- [SUPPLIED PASSAGE]:
-*-

These methods achieve high accuracy in 6D pose estimation but do not demonstrate the ability of domain adaptation. The networks of these methods mostly need to be optimized for a single model in the training dataset, which will result in a significant decrease in accuracy when facing objects that have not been optimized. This is unsuitable for the indoor environment’s complex and ever-changing objects. When mobile robots require estimating more pose of the objects, they need to be retrained, which undoubtedly brings expensive learning costs, including time and computational costs.

In reverse engineering, the Point Cloud is a collection of point data on the surface of an object obtained by measuring instruments. Due to its disorder, discreteness, and non-structure, the feature extraction of the point cloud is a challenge. PointNet pioneered the deep learning of the point cloud, which utilized MLP to ascending dimension the feature and a Max pooling layer to extract global information of the point cloud [16], followed by PointNet $++$ , the idea of grouping is used to extract local features by PointNet and then aggregate the global features in the end [17]. scholars in various fields optimized and improved the method based on PointNet and PointNet $++$ for different tasks, and achieved satisfactory results in 3D point cloud object detection [18], semantic segmentation [19], classification [20] and so on.

To address the problem of domain gap, Cai proposed OVE6D [21] this method designed a viewpoint encoder that completes pose estimation of unseen objects using synthetic data via depth maps. Inspired by OVE6D, this paper proposes a method of pose estimation that is suitable for indoor scenes constructed by point cloud, the pose of an object is decomposed into a virtual viewpoint relative to the model and rotation in the plane around the optical axis of the viewpoint. Different from the previous methods, This method does not directly focus on the pose regression of objects directly but takes the above-mentioned decomposition task as the target, and adapts to different objects’ pose estimation in an unsupervised learning way.

3. Method

The method in this paper belongs to the types of template matching. For the pose estimation of the point clouds of indoor objects, a pre-split mask must be provided, and the model infers the rigid transformation from the standard model to the target model, and this can be represented by a rotation matrix R and a displacement vector t.

-*-

- [WHAT TO DO]:
1. In the pose estimation passage, into which two parts is an object's pose decomposed?
2. Pick up the pose estimation passage after its last sentence, which ends with the rotation matrix R and the displacement vector t, and keep writing in the same technical register.

- [STORED RECORDS]:

-*-

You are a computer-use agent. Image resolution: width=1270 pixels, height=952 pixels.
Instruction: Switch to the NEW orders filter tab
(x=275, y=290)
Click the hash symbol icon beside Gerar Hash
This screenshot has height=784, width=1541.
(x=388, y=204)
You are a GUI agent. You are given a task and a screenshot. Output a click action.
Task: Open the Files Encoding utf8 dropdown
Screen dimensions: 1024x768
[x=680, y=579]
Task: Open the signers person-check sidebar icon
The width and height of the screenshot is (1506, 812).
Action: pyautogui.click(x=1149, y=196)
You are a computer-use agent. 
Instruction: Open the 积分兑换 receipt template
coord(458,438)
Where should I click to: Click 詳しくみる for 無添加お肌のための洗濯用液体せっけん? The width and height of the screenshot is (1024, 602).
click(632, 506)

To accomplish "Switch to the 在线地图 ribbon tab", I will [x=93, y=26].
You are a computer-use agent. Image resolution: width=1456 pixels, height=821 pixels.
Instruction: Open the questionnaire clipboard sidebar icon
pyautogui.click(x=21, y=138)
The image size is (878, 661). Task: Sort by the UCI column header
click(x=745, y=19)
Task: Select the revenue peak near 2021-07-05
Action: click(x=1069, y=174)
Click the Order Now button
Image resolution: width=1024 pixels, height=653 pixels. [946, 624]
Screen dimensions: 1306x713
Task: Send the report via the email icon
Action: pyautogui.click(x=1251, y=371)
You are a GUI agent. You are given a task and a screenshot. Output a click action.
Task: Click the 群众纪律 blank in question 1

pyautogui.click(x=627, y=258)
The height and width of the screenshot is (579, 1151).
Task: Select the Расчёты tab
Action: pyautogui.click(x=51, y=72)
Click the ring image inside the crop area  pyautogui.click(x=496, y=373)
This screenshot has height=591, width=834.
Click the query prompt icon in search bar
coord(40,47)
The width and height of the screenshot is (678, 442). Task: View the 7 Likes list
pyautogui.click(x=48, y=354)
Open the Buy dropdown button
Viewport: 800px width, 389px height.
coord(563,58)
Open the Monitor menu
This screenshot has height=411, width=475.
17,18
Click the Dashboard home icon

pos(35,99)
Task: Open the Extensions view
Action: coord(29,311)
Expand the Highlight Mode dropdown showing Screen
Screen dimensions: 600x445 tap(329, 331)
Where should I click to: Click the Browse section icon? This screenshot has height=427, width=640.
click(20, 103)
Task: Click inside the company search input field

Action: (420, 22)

-*-

- [TASK-BY-TASK OUTPUTS]:
1. An object's pose is decomposed into a virtual viewpoint relative to the model and a rotation in the plane around the optical axis of that viewpoint.

2.
The method consists of three stages: During the training, the ShapeNet V2 dataset is used to train the model and calculate a mapping relationship between a random viewpoint and the object’s complete point cloud, which is represented as a mask of the object’s point cloud, the paper calls it the map of the viewpoint. Before the inference, the point cloud of the training dataset is standardized first and then generates a uniform spherical of viewpoints, the maps of each viewpoint are calculated and coded, and stored as a codebook file. In the inference stage, the map of viewpoint calculated from the target object relative to the virtual camera is encoded, and the encoding is compared with the codebook to deduce the candidate viewpoints and the rotation matrixes in the plane of the optical axis around the viewpoints. Finally, the best matching template is calculated from the information.

Figure 1.

The inference process of pose estimation.

As shown in Fig. 1, the inference process for pose estimation consists of four steps, step A, encodes the point cloud of a standard object and generates 2,100 uniform views on a sphere through a Fibonacci grid, the map of each viewpoint is calculated, and encoded by the encoder, and the information including encoding code, Standard Model, scaling factor and so on are saved as a codebook file. Step B indicates that in inference, the point cloud visible to the observation viewpoint is encoded by the encoder, and the cosine similarity function is used to compare the cosine similarity between the modified code and the codebook, and several candidate viewpoints are calculated, the candidate viewpoints are shown in the diagram as blue points. In Step C, the map of the candidate viewpoint and the map of the observation viewpoint are almost the same as each other except for a rotation around the optical axis of the observation viewpoint, predicted the rotations and computed to get the map of the candidate viewpoints. Step D generates the kd-trees from the map of candidate viewpoints, and matches the 32 points of interest extracted from the backbone in step B with the kd-tree. The viewpoint with the least distance loss is the target viewpoint, the pose can be calculated from the viewpoint and the rotation matrix of the optical axis around the viewpoint.

3.1 The point cloud viewpoint coder

After pre-processing the ShapeNetV2 training data set, the surface point cloud of the indoor objects is obtained. The pose estimation method needs to extract features from the point cloud and carry out unsupervised learning. The network model consists of a backbone network and two lightweight heads, the functions of viewpoint selection and point cloud rotation are accomplished respectively.

Figure 2.

The structure of network.

The Fig. 2 shows the structure of the whole network, the triplet map of three viewpoints { $\dot{P},\dot{P}_{\theta},\dot{P}_{\gamma}$ } is calculated which came from the point cloud of an object, extracted the features from the maps to get the aggregated feature { $z,z_{\theta},z_{\gamma}$ }, and inputting them into two heads respectively, the corresponding codes { $v,v_{\theta},v_{\gamma}$ } and the predicted rotation matrix $\theta_{pd}$ of maps $\dot{P},\dot{P}_{\theta}$ are obtained.

3.2 Feature extraction of point cloud

For extracting features, as shown in part A of Fig. 3, a network structure based on PointNet $++$ was used, which includes 3 SA layers. SA layer extracts interest points through the FPS algorithm and performs local clustering using the KNN algorithm. For each cluster, shared-MLP and max pooling are used for feature dimensionality extraction. Inspired by PointNext [22], some improvements were made to the SA layers and hyperparameters of PointNet $++$ , which reduced the parameter quantity.

Figure 3.

Models of the network.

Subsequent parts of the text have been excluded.